These works are registered in the archives of the Calder Foundation, New York, under application number A17609.
Composed of four gouaches, the present lot demonstrates Alexander Calder's most iconic themes on paper. The red, blue, orange, yellow and black color palette in combination with his simple and graphic motifs of the circle, triangle and half-moon are Calder's most sophisticated and refined two dimensional themes. The four gouaches on paper that compose the present lot were cartoons a series of eight banners ranging from 18 to 28 feet in length commissioned by Jack Wolgin for the Centre Square in Philadelphia. Concurrently to their execution, Jack Wolgin, an enthusiastic contemporary art collector, also commissioned large scale public works for his development by Claes Oldenburg and Jean Dubuffet, both of which still stand in Philadelphia. The continued installation of these monumental works highlights the city's close relationship with prominent Post-War artists. The four cartoons of the present lot remained in his private collection until the 1990s
Alexander Calder's banners of 1975 are the artist's largest non-sculptural public works. Lost for over 20 years, the Alexander Calder banners were found and refitted in 2009 in the Philadelphia Free Library main lobby to much fanfare. Due to the size of the banners, only the four smallest were able to be incorporated into the space. The four cartoons of the present lot pull from Alexander Calder's exhaustive vocabulary of gouaches and reflect his favorite of those themes.
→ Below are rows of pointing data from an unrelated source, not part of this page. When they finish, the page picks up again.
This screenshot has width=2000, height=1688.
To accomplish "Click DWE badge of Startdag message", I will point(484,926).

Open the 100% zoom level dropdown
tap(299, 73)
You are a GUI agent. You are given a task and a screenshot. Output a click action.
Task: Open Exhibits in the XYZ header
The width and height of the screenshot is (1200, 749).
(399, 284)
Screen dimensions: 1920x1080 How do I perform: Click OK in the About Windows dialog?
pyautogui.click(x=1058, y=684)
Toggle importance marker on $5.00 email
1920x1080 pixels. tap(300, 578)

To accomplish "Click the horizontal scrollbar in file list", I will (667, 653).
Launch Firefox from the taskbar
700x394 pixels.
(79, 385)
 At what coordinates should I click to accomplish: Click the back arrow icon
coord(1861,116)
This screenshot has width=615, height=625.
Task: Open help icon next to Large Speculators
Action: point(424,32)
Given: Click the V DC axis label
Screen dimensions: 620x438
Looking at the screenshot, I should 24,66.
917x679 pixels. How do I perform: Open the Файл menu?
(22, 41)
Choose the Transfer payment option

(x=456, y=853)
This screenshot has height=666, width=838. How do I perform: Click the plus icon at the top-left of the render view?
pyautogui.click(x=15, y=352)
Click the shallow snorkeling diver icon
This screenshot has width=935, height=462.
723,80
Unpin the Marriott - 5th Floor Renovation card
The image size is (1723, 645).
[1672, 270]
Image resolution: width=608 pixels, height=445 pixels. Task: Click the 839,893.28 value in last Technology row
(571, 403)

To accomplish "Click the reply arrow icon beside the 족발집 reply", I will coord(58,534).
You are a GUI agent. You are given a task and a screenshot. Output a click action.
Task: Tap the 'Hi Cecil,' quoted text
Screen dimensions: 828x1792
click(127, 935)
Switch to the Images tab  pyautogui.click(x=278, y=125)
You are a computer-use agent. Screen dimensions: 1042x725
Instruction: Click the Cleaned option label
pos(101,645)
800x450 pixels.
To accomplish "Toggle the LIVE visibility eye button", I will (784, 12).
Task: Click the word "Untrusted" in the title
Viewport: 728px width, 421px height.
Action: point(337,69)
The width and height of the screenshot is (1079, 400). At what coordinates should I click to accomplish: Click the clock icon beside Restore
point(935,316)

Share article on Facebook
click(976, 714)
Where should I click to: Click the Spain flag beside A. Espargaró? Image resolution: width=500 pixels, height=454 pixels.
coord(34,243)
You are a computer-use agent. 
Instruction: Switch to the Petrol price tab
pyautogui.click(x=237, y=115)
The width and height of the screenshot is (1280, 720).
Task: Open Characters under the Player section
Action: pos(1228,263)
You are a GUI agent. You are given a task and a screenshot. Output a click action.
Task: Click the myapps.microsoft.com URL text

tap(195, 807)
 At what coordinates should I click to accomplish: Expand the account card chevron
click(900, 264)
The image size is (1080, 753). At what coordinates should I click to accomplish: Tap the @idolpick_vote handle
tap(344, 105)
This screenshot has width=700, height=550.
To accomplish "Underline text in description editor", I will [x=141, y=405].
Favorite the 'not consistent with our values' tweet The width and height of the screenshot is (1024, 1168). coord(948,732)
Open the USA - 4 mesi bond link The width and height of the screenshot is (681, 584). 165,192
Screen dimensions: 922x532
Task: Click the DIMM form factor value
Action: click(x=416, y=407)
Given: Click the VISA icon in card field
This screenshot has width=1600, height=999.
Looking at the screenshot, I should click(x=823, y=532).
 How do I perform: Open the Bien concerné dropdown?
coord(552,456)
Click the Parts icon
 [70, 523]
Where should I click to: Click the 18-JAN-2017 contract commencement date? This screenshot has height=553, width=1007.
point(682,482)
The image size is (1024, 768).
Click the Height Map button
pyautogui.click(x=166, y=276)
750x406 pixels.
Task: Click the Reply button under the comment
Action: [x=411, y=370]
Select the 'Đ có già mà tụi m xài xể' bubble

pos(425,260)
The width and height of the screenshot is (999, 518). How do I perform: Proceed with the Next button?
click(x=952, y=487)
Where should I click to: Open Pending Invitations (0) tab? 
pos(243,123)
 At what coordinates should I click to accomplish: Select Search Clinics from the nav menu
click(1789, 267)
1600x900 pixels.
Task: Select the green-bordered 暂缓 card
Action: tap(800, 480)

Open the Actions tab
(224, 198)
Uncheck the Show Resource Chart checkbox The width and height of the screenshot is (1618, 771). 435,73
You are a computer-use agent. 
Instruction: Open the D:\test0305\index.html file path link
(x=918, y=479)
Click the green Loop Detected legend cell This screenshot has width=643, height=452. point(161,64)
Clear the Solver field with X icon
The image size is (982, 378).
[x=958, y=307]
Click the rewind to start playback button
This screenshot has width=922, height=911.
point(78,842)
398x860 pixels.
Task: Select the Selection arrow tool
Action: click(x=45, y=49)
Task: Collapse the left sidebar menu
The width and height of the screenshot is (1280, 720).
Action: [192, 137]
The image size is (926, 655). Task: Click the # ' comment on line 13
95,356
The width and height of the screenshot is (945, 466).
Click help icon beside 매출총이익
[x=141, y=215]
The crescent moon panel in particular is directly reflected in the banner hanging in the frontal right area of the lobby of the Philadelphia Free Library and demonstrate how closely Calder drew from his gouaches in the designing and execution of the banners. The eight examples in Philadelphia are the only banners which the artist ever designed and are an important and lasting legacy of the artist in his hometown of Philadelphia.